Part IV: Sacred Power: Reciters, Lawyers, Incarnations and SaintsEdit
9. The Essentials of Islam.
10. Recapturing the Sacred Past: The Power of Knowledge.
11. The Partisans of Ali.
12. Sufism in Practice.
13. The Contradictions of Saintly Authority.
In this part, the author wants to address the manner in which the community of Islam has dealt with the question of authority after the death of the Prophet and the dispersal of the original community. In this context, the state, at its worst, is a catastrophe to be avoided if possible, suffered if necessary; at its best, it is a protector of the peace and a useful mediator balancing out local disputes, although everyone knows these decisions are manipulated by those in power for their own ends. Small wonder then that the realm of politics has lost its appeal for many Muslims, who have found their refuge instead in religion; a refuge, however, that also reflects the tensions and contradictions of an egalitarian social order.
Part V: Dilemmas of SubordinationEdit
14. Slaves, Eunuchs and Blacks.
15. The Ambiguities of Women.
16. Escapes from Distinction: Love and Friendship.
This section deals with the issue of slaves in the Middle East. It has often been observed that the Muslim Middle East was unique in world history in the pervasiveness and importance of slavery within its boundaries. As in the West, the slave in the Middle East was bought and sold, could not testify in court, was sexually available to the master, and so on. But unlike the western slave who was valued primarily for hard labor, many slaves in the Middle East were employed as servants in the house, as concubines, and, most importantly, as soldiers and administrators at the center of power.

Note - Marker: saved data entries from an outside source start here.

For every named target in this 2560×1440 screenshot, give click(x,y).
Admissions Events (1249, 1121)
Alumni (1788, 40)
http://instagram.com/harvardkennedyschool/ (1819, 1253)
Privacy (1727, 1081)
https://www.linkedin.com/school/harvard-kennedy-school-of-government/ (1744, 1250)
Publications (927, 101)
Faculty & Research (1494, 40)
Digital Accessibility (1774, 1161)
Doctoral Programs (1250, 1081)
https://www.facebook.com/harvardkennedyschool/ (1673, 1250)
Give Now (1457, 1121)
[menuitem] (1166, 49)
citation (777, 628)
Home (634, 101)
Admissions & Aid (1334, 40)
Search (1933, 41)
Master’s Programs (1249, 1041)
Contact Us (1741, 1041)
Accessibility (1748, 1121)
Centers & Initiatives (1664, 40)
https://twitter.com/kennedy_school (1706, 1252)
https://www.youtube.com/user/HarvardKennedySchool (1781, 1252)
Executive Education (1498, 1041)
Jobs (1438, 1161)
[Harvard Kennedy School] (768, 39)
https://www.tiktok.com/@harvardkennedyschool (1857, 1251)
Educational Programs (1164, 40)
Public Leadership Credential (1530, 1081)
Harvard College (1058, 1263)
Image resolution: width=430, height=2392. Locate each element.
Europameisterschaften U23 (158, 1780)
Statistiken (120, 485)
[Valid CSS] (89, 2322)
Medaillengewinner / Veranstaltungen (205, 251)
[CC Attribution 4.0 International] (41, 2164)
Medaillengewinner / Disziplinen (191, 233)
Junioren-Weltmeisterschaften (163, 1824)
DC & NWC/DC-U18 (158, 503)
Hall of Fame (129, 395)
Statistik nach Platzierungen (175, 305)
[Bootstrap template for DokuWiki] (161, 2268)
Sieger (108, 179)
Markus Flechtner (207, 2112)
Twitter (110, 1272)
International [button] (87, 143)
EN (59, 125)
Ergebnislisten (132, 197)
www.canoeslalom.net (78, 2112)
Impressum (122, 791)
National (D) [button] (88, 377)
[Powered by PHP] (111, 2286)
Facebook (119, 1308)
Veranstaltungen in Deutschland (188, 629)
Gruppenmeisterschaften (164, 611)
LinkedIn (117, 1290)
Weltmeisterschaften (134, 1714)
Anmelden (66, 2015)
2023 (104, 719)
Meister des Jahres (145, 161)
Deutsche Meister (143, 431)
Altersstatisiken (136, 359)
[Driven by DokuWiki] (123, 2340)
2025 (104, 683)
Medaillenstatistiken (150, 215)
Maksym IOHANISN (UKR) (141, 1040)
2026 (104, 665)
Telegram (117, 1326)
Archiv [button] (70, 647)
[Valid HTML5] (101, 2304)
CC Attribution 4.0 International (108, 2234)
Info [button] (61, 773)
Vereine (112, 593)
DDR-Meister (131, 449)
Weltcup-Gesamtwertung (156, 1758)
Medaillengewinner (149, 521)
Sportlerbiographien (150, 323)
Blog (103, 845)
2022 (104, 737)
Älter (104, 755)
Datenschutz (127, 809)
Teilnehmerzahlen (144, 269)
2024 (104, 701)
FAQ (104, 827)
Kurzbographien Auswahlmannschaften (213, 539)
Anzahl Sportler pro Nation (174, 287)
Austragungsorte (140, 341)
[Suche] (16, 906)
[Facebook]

To this point, the author’s narrative was almost exclusively male in outlook, reflecting Middle Easterners’ own conventional vision of the public world, where men reign and all deeds of real importance are thought to take place. But here he tries to bold the woman's world which was secret and private, bounded by the walls of her father's house, and then by the compound of her husband and his family.
Part VI: ConclusionEdit
17. Problems and Possibilities.
As the author draws, cultural heritage of the Middle East, is structured by an ancient antagonism between unstable urban civilizations and armed peripheries. This fluid and unreliable setting has favored an entrepreneurial ethic of risk-taking, individual initiative, adaptiveness and mobility among opportunistic co-equals who struggle over ephemeral positions of power and respect, constrained only by participation in a framework of elastic patrilineages. In this final section, the author does not wish to dispute the conventional wisdom, but merely suggest some historically-grounded hypotheses that flow from the cultural premises he has sought to elucidate in the previous chapters.